Task:
Only the lines from the one containing "Clear the Last 7 days filter" through the one containing "Click the Name" should be printed, exactly as they appear below, with both ends included.

The input:

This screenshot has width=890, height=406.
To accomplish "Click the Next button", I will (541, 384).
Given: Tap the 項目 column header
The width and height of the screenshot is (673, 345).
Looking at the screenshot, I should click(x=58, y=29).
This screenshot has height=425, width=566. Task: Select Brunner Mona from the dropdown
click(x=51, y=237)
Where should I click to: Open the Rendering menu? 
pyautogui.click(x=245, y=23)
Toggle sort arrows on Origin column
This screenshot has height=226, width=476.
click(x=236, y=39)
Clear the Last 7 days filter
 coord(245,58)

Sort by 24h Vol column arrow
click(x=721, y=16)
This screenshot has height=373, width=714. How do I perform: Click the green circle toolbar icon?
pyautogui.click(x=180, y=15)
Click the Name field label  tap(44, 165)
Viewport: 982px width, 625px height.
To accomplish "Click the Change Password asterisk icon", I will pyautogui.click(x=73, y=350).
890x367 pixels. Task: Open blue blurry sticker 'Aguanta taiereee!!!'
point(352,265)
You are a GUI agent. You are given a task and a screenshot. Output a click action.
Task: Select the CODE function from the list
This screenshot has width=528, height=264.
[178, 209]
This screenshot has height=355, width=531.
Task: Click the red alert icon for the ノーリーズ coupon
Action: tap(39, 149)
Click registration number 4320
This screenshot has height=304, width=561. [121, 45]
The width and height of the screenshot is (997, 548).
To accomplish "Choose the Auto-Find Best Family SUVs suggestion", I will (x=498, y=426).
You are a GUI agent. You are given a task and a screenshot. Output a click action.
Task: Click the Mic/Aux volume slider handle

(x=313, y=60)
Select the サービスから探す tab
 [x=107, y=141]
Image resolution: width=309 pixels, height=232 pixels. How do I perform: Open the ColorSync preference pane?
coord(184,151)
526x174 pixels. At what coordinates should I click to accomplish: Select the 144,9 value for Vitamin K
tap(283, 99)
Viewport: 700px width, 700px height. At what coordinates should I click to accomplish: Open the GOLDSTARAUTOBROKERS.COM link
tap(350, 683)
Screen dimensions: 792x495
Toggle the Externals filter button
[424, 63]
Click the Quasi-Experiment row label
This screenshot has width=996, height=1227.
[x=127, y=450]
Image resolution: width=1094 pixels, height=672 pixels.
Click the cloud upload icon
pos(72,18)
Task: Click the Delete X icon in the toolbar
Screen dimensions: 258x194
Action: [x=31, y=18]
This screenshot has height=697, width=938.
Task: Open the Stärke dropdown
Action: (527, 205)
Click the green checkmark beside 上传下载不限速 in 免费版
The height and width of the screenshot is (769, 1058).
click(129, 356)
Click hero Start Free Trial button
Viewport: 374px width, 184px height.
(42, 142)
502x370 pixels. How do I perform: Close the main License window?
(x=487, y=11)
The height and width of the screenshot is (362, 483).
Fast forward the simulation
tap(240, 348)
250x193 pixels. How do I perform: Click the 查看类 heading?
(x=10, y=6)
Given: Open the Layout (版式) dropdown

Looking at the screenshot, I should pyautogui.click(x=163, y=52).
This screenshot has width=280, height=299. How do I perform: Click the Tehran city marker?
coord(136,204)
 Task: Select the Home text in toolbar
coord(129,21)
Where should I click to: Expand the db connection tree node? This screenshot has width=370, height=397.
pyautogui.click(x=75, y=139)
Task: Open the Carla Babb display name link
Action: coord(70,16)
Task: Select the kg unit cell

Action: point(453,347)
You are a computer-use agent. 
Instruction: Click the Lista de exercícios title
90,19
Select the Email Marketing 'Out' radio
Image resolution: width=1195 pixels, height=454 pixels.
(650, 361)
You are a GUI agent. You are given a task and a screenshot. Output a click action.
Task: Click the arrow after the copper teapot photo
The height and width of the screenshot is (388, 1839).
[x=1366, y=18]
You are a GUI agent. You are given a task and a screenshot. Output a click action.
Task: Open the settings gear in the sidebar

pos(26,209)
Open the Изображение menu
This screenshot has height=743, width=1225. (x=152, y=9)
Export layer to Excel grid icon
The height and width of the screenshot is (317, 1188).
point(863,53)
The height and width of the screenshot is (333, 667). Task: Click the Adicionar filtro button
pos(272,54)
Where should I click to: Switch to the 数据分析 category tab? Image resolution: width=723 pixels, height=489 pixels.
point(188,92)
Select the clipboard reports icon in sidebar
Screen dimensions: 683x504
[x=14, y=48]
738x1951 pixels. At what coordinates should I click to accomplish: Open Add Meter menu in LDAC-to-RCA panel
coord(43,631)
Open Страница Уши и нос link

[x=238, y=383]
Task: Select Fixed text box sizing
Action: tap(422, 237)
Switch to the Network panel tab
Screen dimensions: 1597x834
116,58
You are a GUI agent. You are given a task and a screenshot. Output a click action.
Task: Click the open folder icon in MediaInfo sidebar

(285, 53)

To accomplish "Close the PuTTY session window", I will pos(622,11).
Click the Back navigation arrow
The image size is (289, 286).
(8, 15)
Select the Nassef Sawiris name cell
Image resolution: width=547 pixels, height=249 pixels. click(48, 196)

Response area:
Clear the Last 7 days filter
 coord(245,58)

Sort by 24h Vol column arrow
click(x=721, y=16)
This screenshot has height=373, width=714. How do I perform: Click the green circle toolbar icon?
pyautogui.click(x=180, y=15)
Click the Name field label  tap(44, 165)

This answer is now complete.